Leftist Faith: Kolakowski on Religious Feeling at the End of Days
Polish philosopher Leszek Kolakowski passed away last week. I've never been familiar with his work, but Margaret Soltan writes a very thoughtful memorial about him. She respects him for being a leftist who found a place for religious feeling toward the end of his life. However, it was not some desperate grab for a foundation in life or a calculated bet to win rewards in the afterlife a la Pascal. Instead, Kolakowski simply recognized a sense of mystery and awe about the complexities of life that don't seem to be reduced to a set of philosophical propositions or explainable according to biology or physics:
"People - and by no means professional philosophers only - often have experiences which they describe as astonishment at the fact of existence, awe in the face of 'Nothingness', apprehension of the unreality of the world or the feeling that whatever is impermanent must be accounted for by what is indestructible. Experiences of this kind are not mystical in the strict sense, i.e., not events people interpret as direct encounters with God. They might rather be described as a strong feeling that in the fact of being and of not being - in this very fact and not only in the experiencing person's existence - there is something unobvious, alarming, puzzling, queer, astounding, something which defies all the ordinary, daily norms of understanding. Such feelings cannot be and need not be converted into scientific 'problems'; they are expressed, more or less clumsily, as metaphysical riddles. There is in them no stuff for 'proving' anything if 'to prove' retains the sense it usually has in scientific procedures. Indeed, inserted as links into a chain of reasoning they usually look poor and unconvincing. Yet it is astonishingly foolish to dismiss them, as empiricists often do, as errors generated by the wrong usage of words or subject to explanation as an abuse of semantic standards."

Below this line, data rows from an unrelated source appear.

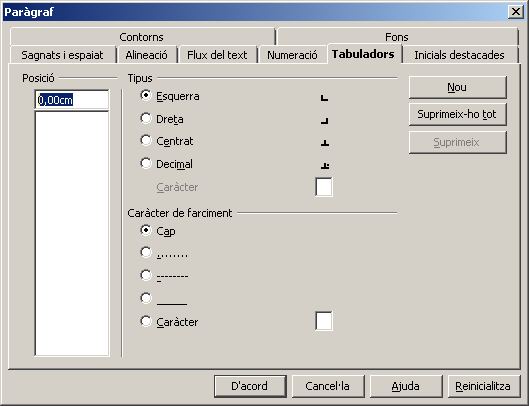Open the Inicials destacades tab
This screenshot has width=529, height=406.
coord(459,55)
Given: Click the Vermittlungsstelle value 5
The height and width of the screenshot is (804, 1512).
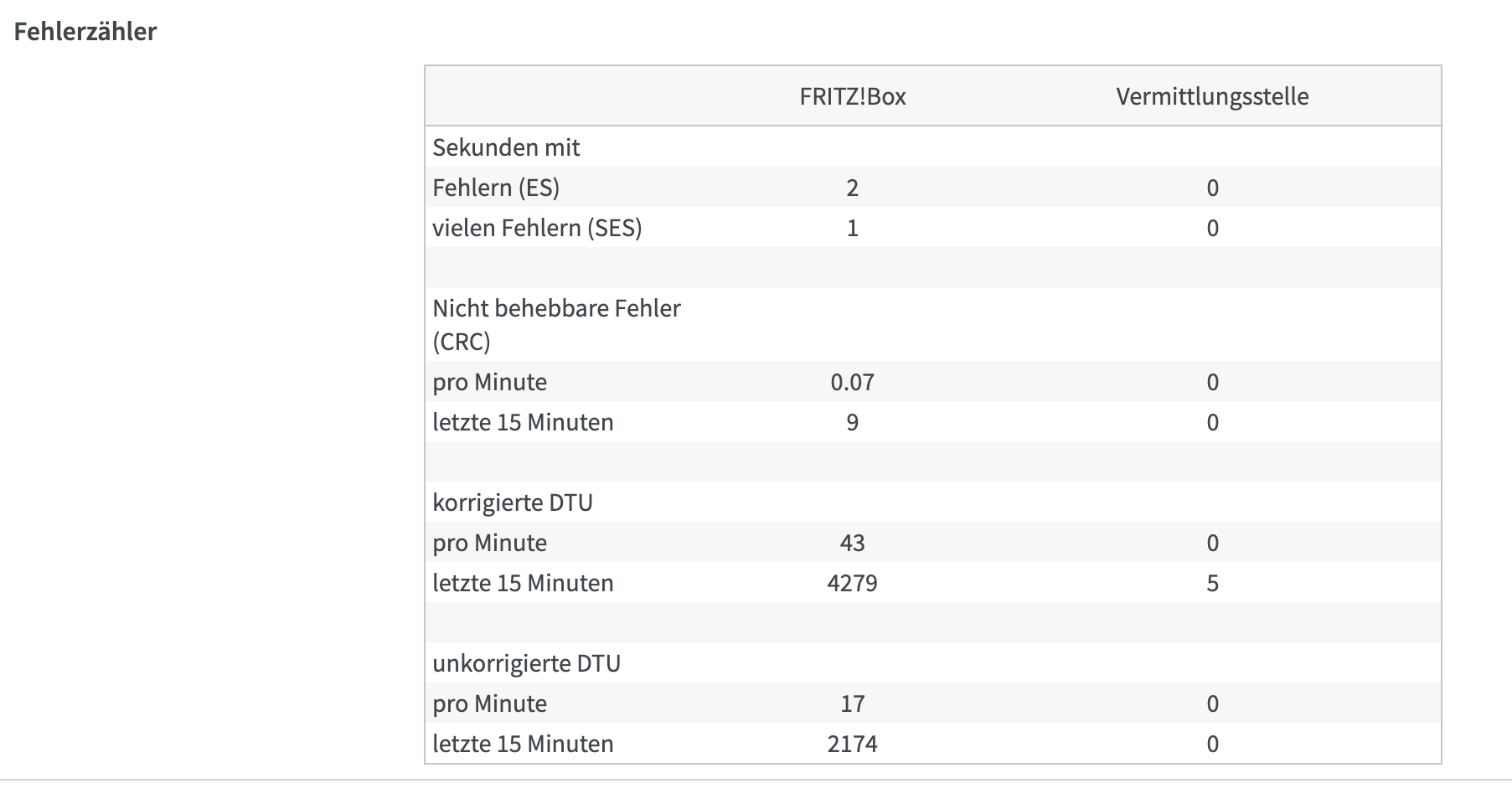Looking at the screenshot, I should click(1212, 583).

Labels: christianity, engaged philosophy
1 Comments:
:: ...they are expressed, more or less clumsily, as metaphysical riddles. There is in them no stuff for 'proving' anything if 'to prove' retains the sense it usually has in scientific procedures. Indeed, inserted as links into a chain of reasoning they usually look poor and unconvincing. ::
One of my SySc profs, Martin Zwick, would argue that the apparent split between religious feeling and science is a characteristic of only reductionist science, and that one of the advantages of systems-based science is that it produces a metaphysics systems that bridges the two.